Using the records that appear below, write out exactly the lines from the one with "Given: Select the" through the one with "Given: Click the 查询 search button", keeping both end lines.
[[ Provided records, beginning ]]
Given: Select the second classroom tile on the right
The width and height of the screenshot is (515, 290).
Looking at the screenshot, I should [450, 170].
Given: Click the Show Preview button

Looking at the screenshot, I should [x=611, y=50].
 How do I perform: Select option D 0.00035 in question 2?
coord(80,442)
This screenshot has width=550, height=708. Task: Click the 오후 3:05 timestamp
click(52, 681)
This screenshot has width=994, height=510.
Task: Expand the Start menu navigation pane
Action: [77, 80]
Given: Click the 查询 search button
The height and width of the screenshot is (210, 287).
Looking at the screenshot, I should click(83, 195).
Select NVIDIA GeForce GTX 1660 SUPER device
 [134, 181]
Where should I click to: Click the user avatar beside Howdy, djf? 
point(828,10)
[[ Provided records, end ]]
[[ Provided records, beginning ]]
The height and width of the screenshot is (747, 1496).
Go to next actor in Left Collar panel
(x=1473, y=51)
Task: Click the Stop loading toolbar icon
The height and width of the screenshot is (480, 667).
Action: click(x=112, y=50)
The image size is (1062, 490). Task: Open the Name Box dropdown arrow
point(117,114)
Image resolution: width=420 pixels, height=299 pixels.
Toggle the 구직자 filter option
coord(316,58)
[[ Provided records, end ]]
[[ Provided records, beginning ]]
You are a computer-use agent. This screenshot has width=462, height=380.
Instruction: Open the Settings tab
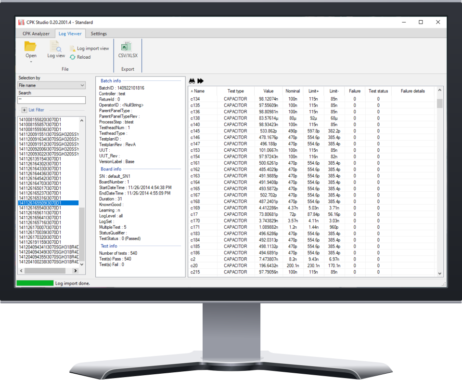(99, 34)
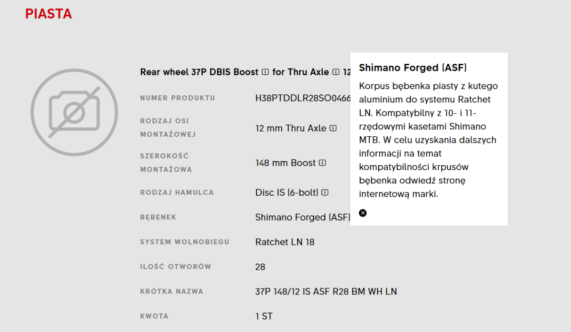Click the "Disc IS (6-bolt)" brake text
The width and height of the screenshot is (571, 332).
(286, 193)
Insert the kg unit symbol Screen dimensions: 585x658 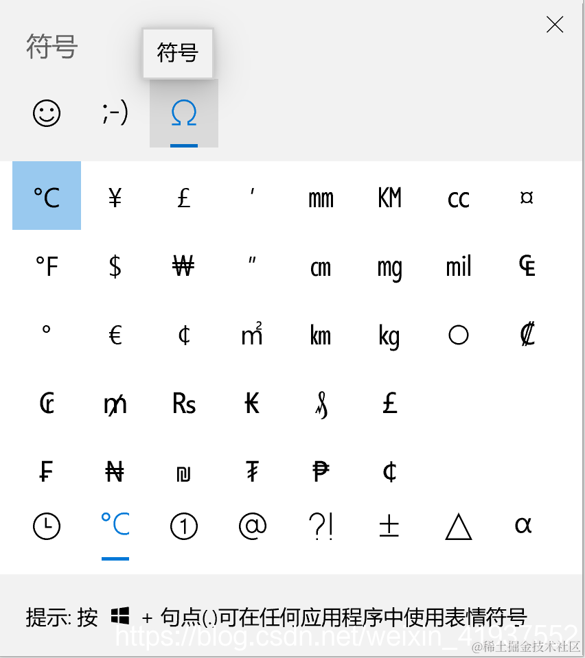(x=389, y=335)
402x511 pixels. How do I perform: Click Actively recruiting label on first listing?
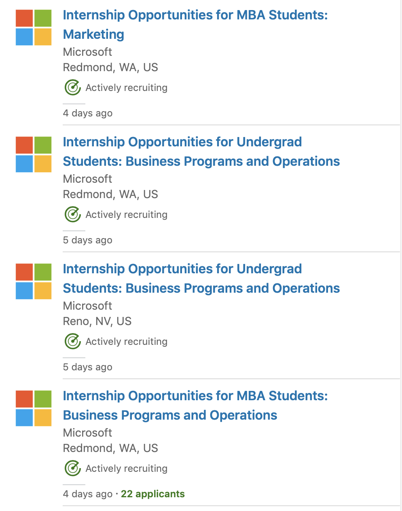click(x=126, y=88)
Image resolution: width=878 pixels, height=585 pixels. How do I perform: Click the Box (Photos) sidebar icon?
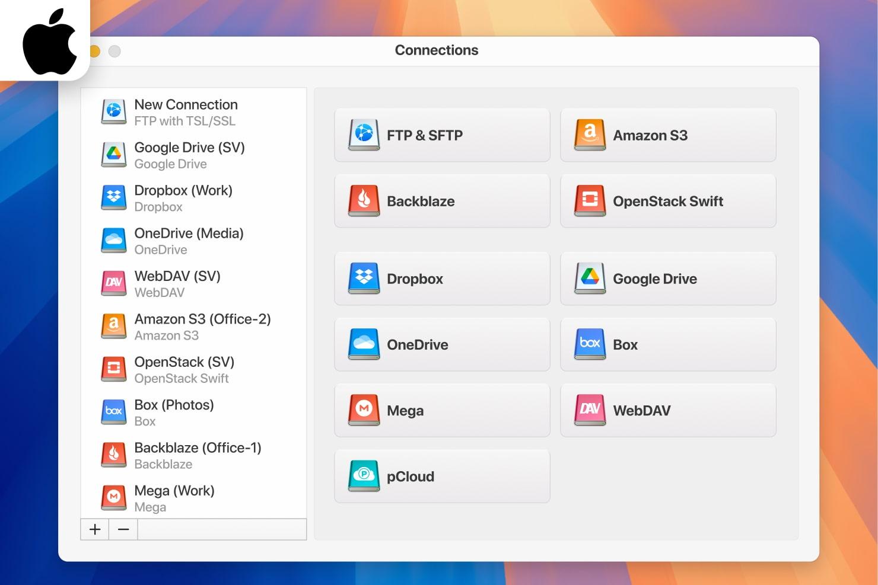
[[ Provided records, end ]]
- _Solution_:
Given: Select the second classroom tile on the right
The width and height of the screenshot is (515, 290).
Looking at the screenshot, I should [450, 170].
Given: Click the Show Preview button

Looking at the screenshot, I should [x=611, y=50].
 How do I perform: Select option D 0.00035 in question 2?
coord(80,442)
This screenshot has width=550, height=708. Task: Click the 오후 3:05 timestamp
click(52, 681)
This screenshot has width=994, height=510.
Task: Expand the Start menu navigation pane
Action: [77, 80]
Given: Click the 查询 search button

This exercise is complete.